It’s not all severe pollution and corruption in Linfen. For such a small, out-of-the-way, notorious amongst those who know of it city, Linfen has played a pretty huge role in Chinese history. Yao, for example, is buried there, and his tomb has just finished phase 1 of its renovations:

“三皇五帝陵居首,百世千秋泽流长。”12月9日上午,位于临汾市东部山区郭行乡的尧陵山门前,锣鼓喧天、人山人海、彩旗飘扬。历经20个月的艰苦努力后,尧陵一期工程圆满竣工。

“First among the tombs of the three wise kings and five august emperors, favoured by hundreds of generations over thousands of years.” On the morning of 9 December, in front of the gate of Yao’s Tomb in Guoxing Village in the mountains in the east of Linfen City, there was the deafening sound of gongs and drums, a sea of people, banners fluttered. After 20 months of arduous efforts, the phase one of the Yao’s Tomb project was complete.
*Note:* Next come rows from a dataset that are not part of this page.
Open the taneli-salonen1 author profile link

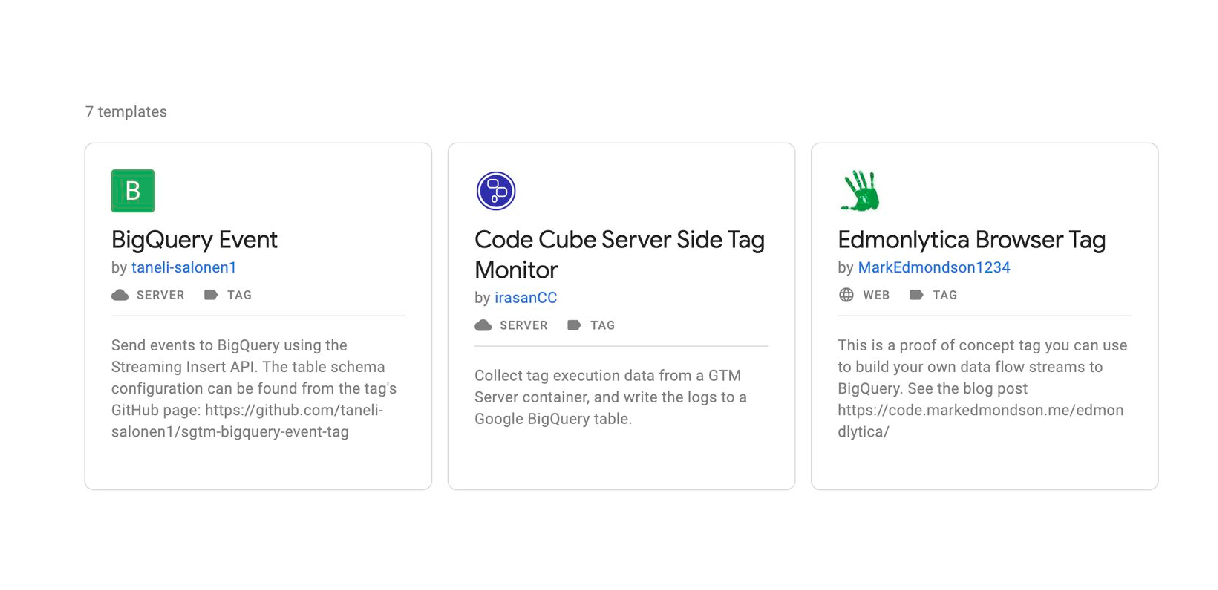[184, 267]
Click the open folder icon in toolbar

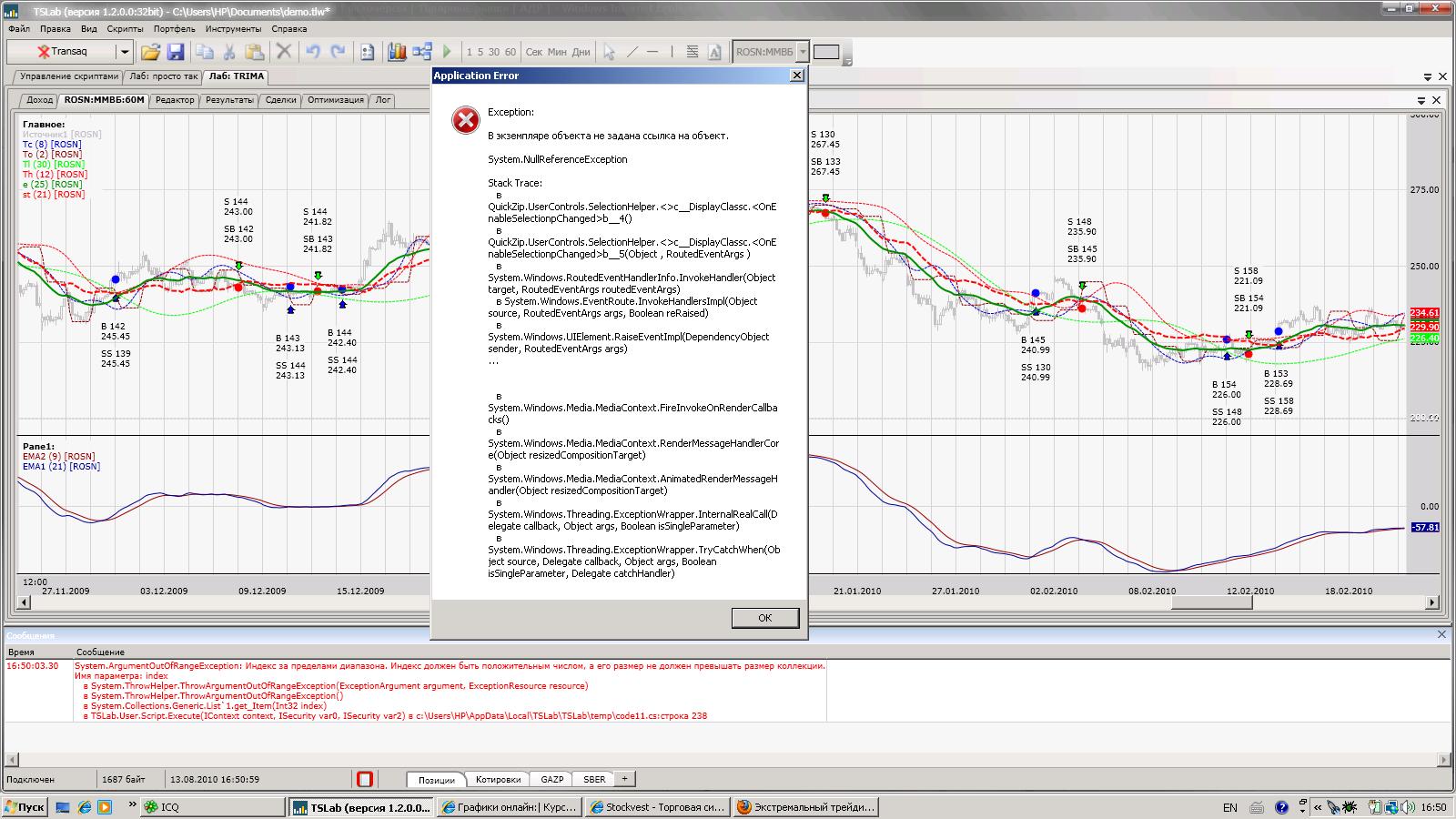[x=150, y=52]
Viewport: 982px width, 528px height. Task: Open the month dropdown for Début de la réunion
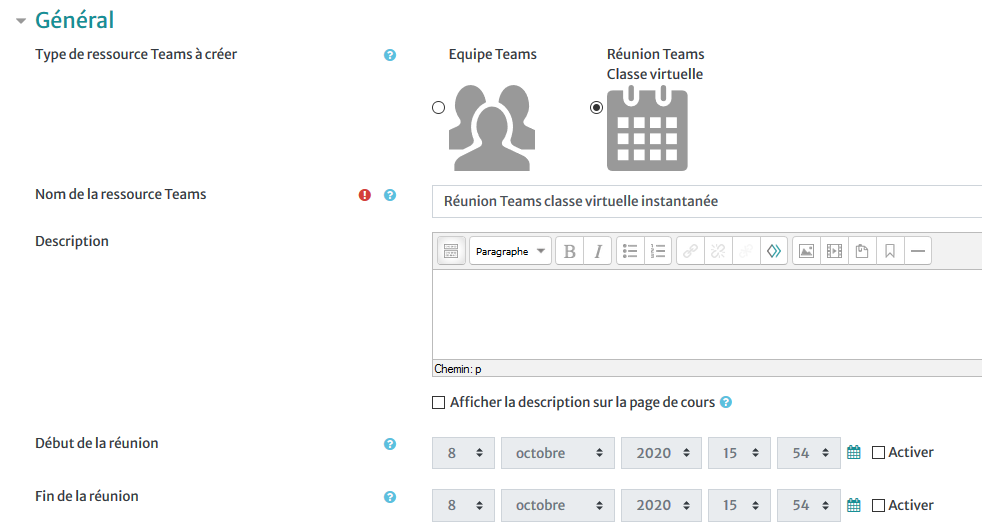559,453
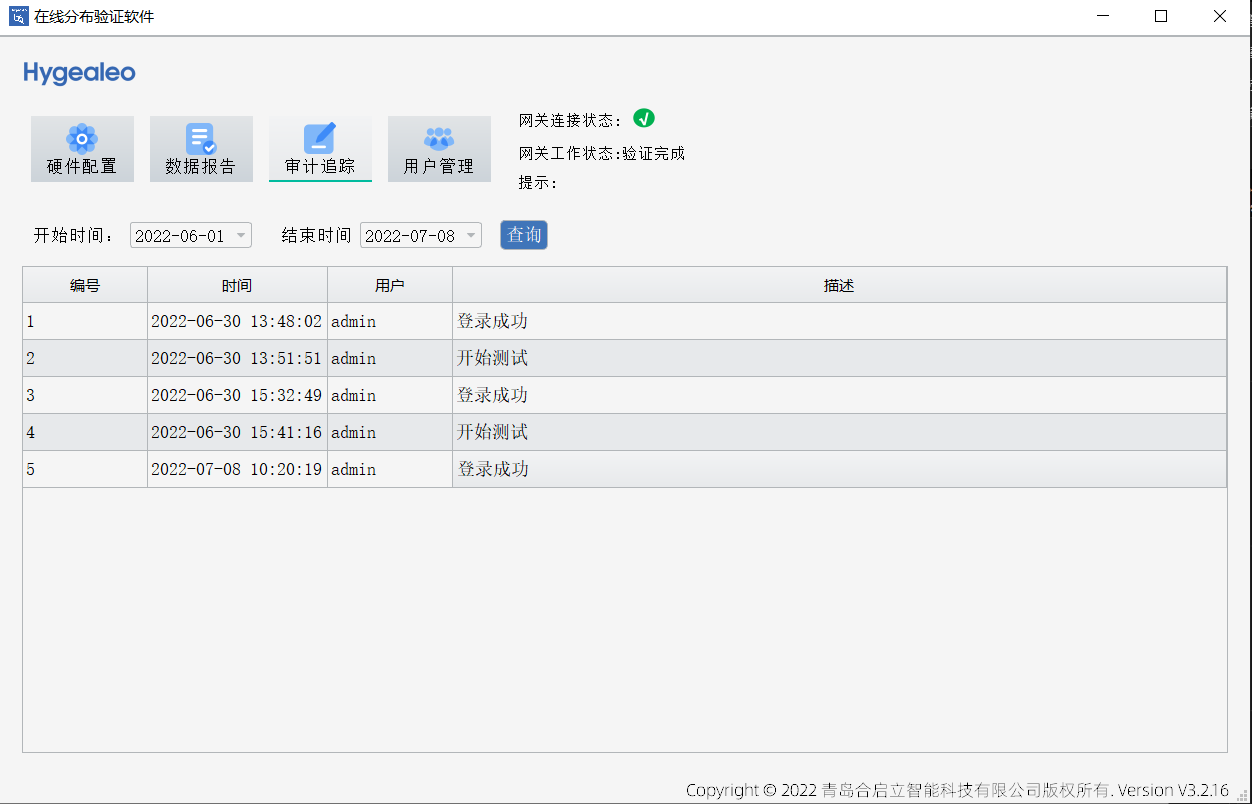The image size is (1252, 804).
Task: Sort by the 编号 column header
Action: pyautogui.click(x=85, y=286)
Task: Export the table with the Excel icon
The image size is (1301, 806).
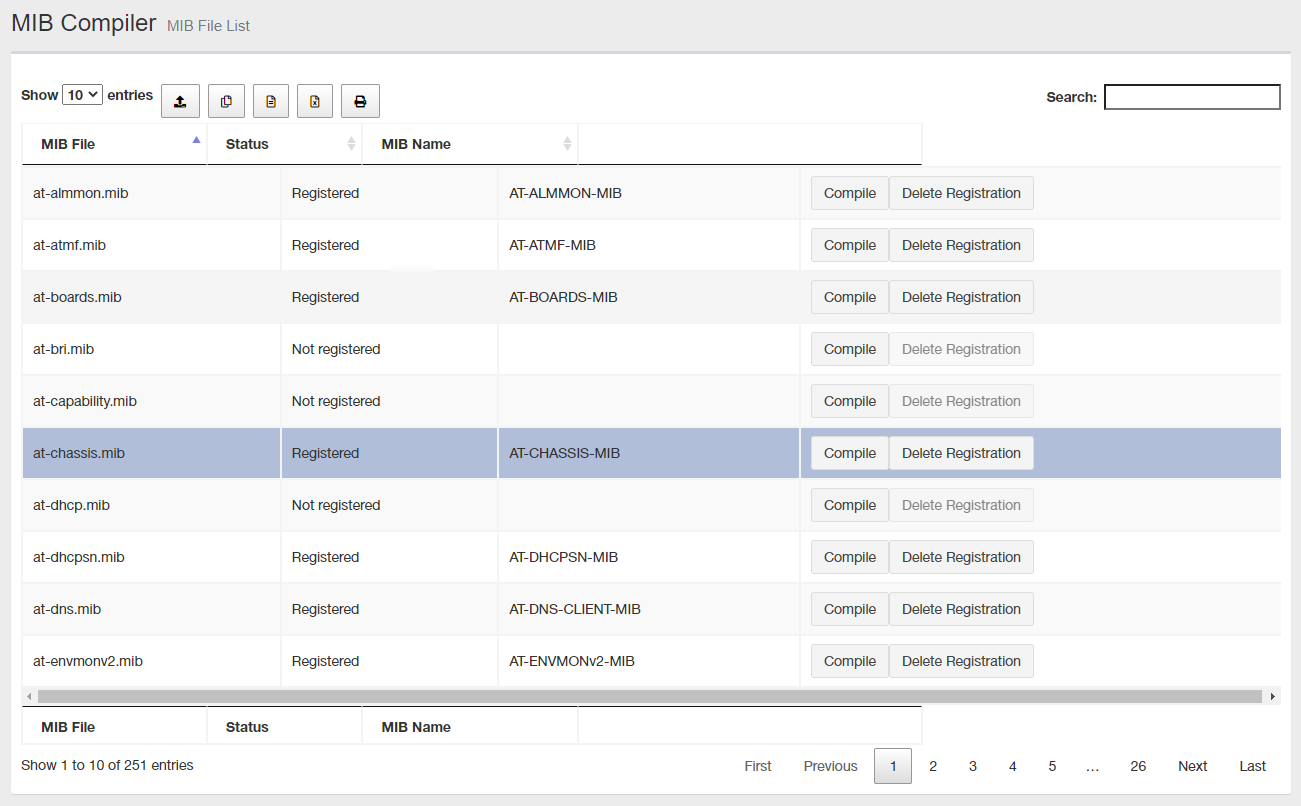Action: coord(314,101)
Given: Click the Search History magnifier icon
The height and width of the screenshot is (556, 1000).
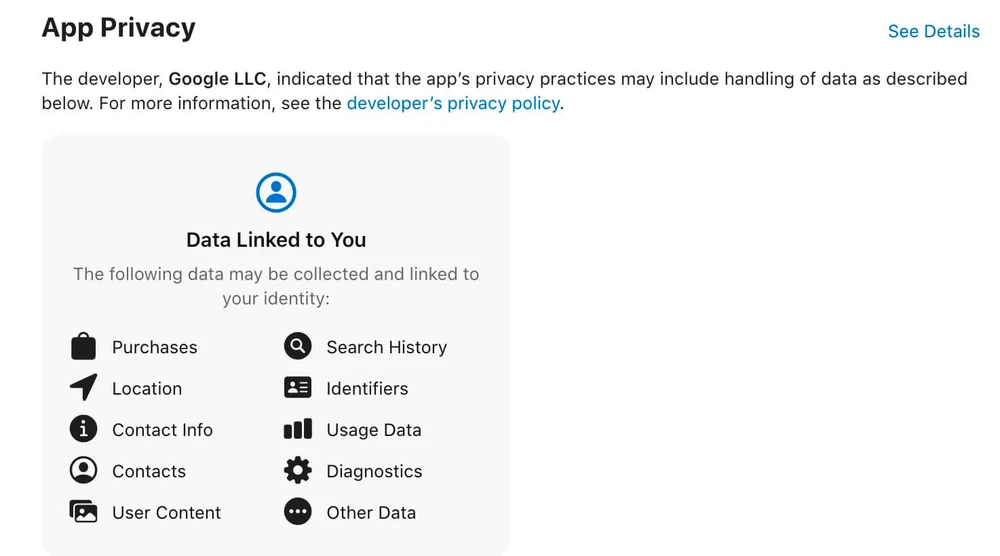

And you know what? Having just spent an absurd amount of time wading through a terrible translation of the rest of the article, I decided not to inflict it on you. It was difficult to read, and if you think I did a horrible job on that first paragraph (and you’d be right, that is an awful translation), let me assure you the rest was even harder to translate. Let’s just say what they’ve accomplished so far is only the first step in a project in which 460 million yuan will be invested into turning Yao’s Tomb into a seriously major tourist destination by 2012, and that first phase, which commenced on April 3, 2007 and was completed earlier this month, cost 60 million yuan and involved construction of buildings, roads, dam-like things to protect the tomb from the ravages of the Lao River, and a bridge; greening- i.e. the planting of 50,000 plants, flower beds, hedgerows, and probably a whole lot of other stuff I’ve forgotten and am too lazy to remind myself of.

And on my short little trip to Linfen and Yuncheng back in early November, I was left with the impression that the local governments are working really hard to move beyond heavily-polluting heavy industry and develop their cities, and especially to develop that wealth of history Shanxi is endowed with into some serious tourism.

And who was Yao? One of the legendary rulers of pre-Xia Dynasty China.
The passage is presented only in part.